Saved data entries
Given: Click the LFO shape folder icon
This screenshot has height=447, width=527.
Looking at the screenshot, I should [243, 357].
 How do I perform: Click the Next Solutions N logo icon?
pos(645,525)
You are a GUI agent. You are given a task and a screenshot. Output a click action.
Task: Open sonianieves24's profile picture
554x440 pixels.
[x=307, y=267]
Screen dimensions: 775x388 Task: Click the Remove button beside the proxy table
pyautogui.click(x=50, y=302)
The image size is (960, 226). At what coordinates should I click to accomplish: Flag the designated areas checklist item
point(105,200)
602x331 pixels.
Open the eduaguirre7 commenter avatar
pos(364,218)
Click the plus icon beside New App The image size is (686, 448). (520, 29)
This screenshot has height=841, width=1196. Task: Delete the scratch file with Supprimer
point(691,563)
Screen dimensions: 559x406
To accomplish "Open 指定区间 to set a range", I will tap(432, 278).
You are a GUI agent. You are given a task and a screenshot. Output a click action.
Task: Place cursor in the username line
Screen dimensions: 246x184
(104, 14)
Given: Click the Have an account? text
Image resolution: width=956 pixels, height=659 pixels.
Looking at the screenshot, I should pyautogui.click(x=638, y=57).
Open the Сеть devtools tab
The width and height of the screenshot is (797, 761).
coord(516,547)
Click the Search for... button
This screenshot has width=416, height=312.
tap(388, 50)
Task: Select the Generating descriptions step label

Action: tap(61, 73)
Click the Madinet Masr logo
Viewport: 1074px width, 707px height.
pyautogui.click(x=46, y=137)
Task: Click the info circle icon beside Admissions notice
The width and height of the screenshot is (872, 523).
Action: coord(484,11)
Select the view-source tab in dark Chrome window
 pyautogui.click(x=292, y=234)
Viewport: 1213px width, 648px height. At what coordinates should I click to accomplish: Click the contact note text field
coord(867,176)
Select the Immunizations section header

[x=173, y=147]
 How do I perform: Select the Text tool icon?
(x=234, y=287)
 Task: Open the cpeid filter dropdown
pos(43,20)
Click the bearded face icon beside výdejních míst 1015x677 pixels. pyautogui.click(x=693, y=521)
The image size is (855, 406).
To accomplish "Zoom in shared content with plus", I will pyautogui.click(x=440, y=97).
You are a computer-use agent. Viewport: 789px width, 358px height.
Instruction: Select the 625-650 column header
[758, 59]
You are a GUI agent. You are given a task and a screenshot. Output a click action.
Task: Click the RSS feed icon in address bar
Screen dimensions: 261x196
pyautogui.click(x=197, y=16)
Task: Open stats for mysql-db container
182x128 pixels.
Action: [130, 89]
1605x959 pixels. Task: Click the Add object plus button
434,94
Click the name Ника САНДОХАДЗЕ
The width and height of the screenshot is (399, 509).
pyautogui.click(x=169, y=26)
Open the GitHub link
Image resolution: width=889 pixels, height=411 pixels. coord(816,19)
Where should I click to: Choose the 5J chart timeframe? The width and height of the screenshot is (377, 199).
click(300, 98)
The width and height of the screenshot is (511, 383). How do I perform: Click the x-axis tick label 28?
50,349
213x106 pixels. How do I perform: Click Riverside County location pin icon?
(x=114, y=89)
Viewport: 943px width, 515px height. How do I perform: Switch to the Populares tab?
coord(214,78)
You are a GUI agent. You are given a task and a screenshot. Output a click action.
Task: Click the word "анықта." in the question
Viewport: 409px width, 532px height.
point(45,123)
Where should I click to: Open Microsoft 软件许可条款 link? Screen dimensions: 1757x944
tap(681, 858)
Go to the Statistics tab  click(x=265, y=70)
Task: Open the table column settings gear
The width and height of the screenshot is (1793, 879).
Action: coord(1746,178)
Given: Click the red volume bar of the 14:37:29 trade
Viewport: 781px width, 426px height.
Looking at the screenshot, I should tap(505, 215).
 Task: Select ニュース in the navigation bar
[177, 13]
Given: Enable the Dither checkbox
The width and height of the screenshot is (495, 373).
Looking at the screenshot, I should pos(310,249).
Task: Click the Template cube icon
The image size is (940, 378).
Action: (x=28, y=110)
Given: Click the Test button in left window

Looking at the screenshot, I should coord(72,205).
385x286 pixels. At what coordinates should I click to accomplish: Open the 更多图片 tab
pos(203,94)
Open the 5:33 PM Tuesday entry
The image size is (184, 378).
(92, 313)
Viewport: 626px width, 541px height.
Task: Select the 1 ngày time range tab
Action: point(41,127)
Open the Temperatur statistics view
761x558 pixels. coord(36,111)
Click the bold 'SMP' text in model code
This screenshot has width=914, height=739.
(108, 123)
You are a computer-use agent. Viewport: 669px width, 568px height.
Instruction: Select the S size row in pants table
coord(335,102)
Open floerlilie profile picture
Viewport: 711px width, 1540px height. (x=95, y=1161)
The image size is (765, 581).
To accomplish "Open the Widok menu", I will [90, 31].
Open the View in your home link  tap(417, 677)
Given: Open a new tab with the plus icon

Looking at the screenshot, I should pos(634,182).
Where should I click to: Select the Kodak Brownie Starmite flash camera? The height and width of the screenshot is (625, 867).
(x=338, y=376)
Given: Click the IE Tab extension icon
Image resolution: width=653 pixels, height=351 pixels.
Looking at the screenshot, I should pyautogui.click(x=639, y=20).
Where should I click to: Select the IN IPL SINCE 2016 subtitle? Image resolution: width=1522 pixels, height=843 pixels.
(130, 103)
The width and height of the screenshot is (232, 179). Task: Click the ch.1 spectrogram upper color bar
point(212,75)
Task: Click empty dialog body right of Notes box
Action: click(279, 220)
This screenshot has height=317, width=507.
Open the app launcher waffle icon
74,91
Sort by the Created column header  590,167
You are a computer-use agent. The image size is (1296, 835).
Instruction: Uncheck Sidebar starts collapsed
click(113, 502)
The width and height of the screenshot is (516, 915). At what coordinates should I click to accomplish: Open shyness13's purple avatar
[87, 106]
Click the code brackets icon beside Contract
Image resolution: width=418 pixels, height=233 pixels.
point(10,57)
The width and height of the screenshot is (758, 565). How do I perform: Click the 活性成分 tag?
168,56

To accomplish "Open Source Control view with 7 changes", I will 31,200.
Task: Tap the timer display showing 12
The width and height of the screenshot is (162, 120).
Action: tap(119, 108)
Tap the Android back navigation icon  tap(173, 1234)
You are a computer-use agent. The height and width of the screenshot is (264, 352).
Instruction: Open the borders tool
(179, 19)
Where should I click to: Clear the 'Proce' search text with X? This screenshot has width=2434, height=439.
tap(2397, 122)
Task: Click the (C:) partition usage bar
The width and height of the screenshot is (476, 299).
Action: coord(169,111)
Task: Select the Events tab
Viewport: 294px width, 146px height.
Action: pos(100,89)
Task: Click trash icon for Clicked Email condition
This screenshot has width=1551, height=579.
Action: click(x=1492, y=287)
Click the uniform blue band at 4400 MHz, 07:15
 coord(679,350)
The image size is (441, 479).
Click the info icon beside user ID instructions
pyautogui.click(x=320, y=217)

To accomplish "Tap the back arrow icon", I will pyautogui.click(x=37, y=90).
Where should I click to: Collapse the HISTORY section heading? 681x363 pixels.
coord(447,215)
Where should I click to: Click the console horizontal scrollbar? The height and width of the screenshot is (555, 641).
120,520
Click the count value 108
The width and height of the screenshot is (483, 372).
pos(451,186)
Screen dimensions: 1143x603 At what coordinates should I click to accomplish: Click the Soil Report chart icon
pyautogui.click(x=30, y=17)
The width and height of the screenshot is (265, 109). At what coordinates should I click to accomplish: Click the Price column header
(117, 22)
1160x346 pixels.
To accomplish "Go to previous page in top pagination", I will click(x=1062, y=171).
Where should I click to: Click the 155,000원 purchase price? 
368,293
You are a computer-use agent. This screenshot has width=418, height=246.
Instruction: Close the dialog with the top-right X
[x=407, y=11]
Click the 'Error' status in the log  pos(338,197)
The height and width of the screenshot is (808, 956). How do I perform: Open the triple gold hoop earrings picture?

Work instructions — From the records, determine the number of lines holding the word "computer", and state that number only.

Your response — 5